Convex function
1 Convexity definitions
1.1 Jensen’s inequality
The function f(x), which is defined on the convex set S \subseteq \mathbb{R}^n, is called convex on S, if:
f(\lambda x_1 + (1 - \lambda)x_2) \le \lambda f(x_1) + (1 - \lambda)f(x_2)
for any x_1, x_2 \in S and 0 \le \lambda \le 1.
If the above inequality holds as strict inequality x_1 \neq x_2 and 0 < \lambda < 1, then the function is called strictly convex on S.
Let f(x) be a convex function on a convex set X \subseteq \mathbb{R}^n and let x_i \in X, 1 \leq i \leq m, be arbitrary points from X. Then
f\left( \sum_{i=1}^{m} \lambda_i x_i \right) \leq \sum_{i=1}^{m} \lambda_i f(x_i)
for any \lambda = [\lambda_1, \ldots, \lambda_m] \in \Delta_m - probability simplex.
First, note that the point \sum_{i=1}^{m} \lambda_i x_i as a convex combination of points from the convex set X belongs to X.
We will prove this by induction.

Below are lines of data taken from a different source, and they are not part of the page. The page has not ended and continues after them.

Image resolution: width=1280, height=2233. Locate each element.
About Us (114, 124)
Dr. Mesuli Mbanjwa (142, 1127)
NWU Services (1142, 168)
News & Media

For m = 1, the statement is obviously true, and for m = 2, it follows from the definition of a convex function.
Assume it is true for all m up to m = k, and we will prove it for m = k + 1. Let \lambda \in \Delta{k+1} and
x = \sum_{i=1}^{k+1} \lambda_i x_i = \sum_{i=1}^{k} \lambda_i x_i + \lambda_{k+1} x_{k+1}.
Assuming 0 < \lambda_{k+1} < 1, as otherwise, it reduces to previously considered cases, we have
x = \lambda_{k+1} x_{k+1} + (1 - \lambda_{k+1}) \bar{x},
where \bar{x} = \sum_{i=1}^{k} \gamma_i x_i and \gamma_i = \frac{\lambda_i}{1-\lambda_{k+1}} \geq 0, 1 \leq i \leq k.
Since \lambda \in \Delta_{k+1}, then \gamma = [\gamma_1, \ldots, \gamma_k] \in \Delta_k. Therefore \bar{x} \in X and by the convexity of f(x) and the induction hypothesis:
\begin{split} f\left( \sum_{i=1}^{k+1} \lambda_i x_i \right) = f\left( \lambda_{k+1} x_{k+1} + (1 - \lambda_{k+1})\bar{x} \right) &\leq \\ \lambda_{k+1}f(x_{k+1}) + (1 - \lambda_{k+1})f(\bar{x}) \leq \sum_{i=1}^{k+1} \lambda_i f(x_i)& \end{split}
Thus, initial inequality is satisfied for m = k + 1 as well.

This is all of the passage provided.